▶ YOUR OBJECTIVE
Each line below that contains "current" counts once; report the total and nothing more.

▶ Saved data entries
-------

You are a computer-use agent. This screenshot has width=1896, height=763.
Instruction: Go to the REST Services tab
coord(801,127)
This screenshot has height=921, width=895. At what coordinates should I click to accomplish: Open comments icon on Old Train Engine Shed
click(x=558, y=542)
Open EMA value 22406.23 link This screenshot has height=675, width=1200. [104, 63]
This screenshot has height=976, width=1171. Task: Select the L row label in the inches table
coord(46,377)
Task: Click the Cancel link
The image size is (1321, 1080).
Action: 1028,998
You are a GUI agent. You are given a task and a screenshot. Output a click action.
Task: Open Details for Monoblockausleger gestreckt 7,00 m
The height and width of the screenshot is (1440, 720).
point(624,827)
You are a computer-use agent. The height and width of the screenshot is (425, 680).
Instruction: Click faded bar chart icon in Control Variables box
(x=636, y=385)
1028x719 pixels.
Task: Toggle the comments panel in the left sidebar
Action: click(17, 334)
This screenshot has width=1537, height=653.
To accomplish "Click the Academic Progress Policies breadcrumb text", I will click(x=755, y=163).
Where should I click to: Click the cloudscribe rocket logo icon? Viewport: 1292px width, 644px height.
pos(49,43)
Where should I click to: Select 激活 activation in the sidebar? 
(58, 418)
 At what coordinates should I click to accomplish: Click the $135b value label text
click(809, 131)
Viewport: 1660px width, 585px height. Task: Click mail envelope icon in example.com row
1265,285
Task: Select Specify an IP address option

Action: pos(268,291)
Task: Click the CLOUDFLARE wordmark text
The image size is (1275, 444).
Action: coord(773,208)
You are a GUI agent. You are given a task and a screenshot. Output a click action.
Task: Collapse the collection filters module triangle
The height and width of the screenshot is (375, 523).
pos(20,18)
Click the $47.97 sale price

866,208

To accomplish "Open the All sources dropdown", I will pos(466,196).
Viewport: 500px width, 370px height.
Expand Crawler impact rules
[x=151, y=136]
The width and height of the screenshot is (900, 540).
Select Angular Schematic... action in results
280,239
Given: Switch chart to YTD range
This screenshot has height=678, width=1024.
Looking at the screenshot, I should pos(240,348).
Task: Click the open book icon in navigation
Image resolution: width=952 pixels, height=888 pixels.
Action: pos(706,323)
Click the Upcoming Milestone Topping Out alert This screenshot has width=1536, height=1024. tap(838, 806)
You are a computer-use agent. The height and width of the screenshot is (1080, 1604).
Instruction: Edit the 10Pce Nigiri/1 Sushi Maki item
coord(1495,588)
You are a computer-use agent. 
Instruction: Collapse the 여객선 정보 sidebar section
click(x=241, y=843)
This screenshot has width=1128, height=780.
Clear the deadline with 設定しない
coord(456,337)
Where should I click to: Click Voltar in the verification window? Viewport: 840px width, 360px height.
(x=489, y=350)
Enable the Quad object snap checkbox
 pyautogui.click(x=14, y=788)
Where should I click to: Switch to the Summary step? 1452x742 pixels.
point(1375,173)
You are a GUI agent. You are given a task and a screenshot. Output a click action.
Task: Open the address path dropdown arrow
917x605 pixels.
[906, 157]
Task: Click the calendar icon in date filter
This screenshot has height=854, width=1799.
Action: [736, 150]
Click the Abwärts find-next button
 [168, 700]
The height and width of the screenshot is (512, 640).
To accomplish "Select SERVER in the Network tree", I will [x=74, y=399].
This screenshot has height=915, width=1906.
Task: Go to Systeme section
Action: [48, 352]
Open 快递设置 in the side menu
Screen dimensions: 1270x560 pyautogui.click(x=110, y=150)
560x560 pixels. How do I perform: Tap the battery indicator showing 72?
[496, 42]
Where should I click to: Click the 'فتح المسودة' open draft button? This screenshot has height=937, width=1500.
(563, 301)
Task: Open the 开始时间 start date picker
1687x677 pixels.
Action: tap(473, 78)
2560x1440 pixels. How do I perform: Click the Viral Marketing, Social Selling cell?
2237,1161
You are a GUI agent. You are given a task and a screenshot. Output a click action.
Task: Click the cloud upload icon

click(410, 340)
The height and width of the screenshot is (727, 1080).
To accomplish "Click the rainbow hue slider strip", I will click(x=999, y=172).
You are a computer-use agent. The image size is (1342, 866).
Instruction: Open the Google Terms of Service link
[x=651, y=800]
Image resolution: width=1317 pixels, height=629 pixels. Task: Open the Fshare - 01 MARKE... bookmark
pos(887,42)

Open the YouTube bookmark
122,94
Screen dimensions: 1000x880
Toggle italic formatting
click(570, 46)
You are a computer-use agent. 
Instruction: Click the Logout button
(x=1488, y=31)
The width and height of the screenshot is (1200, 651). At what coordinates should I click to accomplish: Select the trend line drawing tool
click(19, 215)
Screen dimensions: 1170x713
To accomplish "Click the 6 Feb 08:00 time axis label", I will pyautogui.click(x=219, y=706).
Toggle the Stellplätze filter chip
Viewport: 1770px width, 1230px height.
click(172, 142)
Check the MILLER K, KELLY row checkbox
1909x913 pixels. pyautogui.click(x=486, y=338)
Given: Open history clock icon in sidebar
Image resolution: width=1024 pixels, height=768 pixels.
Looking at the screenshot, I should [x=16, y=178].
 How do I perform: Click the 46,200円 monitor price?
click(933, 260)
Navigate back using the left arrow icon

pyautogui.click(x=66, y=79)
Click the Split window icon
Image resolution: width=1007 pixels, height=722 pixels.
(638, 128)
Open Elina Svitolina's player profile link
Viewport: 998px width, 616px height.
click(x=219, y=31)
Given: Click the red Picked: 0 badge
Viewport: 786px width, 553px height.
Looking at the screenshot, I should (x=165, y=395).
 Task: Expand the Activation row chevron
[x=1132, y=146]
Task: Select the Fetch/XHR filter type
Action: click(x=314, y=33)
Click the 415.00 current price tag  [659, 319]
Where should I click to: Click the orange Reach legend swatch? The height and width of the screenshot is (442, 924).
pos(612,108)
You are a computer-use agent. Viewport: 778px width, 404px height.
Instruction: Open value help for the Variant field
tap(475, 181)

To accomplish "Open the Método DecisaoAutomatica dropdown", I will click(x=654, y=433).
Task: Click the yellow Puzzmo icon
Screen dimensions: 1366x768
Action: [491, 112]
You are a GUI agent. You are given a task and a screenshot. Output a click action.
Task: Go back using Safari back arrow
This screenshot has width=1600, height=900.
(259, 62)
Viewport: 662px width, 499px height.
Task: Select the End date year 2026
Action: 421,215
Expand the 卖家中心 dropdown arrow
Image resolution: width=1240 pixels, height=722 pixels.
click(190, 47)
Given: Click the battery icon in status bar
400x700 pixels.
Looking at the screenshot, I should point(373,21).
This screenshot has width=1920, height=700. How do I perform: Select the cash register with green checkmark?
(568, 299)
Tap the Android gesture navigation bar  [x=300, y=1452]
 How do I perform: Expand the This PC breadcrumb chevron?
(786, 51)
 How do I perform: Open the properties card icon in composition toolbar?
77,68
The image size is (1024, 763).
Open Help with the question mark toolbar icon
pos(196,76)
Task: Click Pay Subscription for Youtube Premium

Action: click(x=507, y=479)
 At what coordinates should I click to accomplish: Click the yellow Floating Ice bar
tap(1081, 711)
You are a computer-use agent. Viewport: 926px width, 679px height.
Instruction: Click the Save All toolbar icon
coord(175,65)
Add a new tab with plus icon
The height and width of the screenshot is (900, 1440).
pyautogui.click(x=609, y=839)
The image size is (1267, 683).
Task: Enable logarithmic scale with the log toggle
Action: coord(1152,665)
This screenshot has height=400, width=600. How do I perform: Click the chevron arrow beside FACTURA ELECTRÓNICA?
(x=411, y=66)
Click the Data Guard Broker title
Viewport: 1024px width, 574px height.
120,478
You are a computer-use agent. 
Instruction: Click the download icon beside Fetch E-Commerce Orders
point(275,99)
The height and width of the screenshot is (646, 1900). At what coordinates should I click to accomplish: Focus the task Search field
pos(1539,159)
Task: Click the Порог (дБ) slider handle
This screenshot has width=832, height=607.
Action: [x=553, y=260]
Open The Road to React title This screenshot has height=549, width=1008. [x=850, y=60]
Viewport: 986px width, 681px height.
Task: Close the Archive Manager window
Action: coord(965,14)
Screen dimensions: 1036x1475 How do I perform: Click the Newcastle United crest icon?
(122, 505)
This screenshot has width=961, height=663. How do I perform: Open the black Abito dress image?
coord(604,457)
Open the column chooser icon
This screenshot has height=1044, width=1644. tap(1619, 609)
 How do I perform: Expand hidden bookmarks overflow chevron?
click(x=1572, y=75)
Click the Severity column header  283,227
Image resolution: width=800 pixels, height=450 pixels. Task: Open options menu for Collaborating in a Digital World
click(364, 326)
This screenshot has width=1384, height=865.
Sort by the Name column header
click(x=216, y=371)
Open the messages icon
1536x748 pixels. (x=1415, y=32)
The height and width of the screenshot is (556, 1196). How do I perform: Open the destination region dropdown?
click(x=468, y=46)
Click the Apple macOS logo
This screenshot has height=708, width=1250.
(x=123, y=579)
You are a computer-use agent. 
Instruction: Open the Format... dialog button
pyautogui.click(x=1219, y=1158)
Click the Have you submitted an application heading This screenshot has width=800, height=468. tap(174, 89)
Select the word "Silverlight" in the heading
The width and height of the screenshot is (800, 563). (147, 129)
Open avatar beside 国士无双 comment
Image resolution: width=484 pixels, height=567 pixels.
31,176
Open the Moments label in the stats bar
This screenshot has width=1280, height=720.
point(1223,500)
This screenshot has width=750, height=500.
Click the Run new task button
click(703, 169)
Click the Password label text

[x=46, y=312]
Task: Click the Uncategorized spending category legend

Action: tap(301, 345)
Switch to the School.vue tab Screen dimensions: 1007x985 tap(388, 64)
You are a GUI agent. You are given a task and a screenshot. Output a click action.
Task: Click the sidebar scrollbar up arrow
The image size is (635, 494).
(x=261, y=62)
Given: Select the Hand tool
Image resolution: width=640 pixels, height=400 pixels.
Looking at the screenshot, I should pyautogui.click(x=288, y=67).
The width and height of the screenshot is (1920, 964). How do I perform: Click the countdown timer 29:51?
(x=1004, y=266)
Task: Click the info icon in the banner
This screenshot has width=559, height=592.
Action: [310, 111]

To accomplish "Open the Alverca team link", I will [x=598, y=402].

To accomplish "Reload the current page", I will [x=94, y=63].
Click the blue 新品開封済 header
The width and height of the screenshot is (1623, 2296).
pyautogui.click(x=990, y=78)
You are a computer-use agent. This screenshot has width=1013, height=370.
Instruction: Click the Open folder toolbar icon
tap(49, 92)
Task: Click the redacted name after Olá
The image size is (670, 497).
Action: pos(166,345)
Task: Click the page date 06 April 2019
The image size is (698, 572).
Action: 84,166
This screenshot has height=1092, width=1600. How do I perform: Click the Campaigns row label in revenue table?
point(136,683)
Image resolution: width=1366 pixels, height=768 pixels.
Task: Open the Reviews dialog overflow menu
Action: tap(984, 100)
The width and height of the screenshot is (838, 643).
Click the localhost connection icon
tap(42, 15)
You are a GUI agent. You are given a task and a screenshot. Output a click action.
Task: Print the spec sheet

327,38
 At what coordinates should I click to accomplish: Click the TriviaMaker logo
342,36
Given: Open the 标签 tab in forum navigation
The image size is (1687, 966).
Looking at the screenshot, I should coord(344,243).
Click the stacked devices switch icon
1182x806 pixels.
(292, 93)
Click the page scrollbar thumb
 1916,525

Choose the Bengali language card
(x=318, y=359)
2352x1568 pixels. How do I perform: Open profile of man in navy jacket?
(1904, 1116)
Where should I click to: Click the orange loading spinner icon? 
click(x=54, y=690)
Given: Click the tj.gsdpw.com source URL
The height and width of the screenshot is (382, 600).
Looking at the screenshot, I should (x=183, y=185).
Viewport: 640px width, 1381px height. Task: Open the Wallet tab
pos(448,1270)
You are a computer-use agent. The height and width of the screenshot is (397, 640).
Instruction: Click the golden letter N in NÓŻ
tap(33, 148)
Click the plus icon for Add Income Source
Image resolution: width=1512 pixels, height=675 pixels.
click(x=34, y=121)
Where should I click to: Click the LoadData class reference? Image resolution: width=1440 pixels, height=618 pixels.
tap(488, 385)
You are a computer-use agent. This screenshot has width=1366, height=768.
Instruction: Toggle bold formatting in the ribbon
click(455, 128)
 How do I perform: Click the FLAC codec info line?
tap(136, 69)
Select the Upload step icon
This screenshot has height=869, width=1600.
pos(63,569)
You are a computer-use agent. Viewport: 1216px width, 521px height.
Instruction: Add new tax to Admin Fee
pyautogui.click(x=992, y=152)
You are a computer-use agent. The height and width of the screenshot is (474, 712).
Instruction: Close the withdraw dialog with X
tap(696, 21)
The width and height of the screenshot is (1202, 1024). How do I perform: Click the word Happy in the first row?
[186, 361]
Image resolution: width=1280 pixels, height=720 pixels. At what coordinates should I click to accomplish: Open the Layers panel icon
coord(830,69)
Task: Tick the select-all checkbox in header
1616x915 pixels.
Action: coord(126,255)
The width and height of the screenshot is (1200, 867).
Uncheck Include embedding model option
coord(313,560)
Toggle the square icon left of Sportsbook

-------

▶ ANSWER BOX
2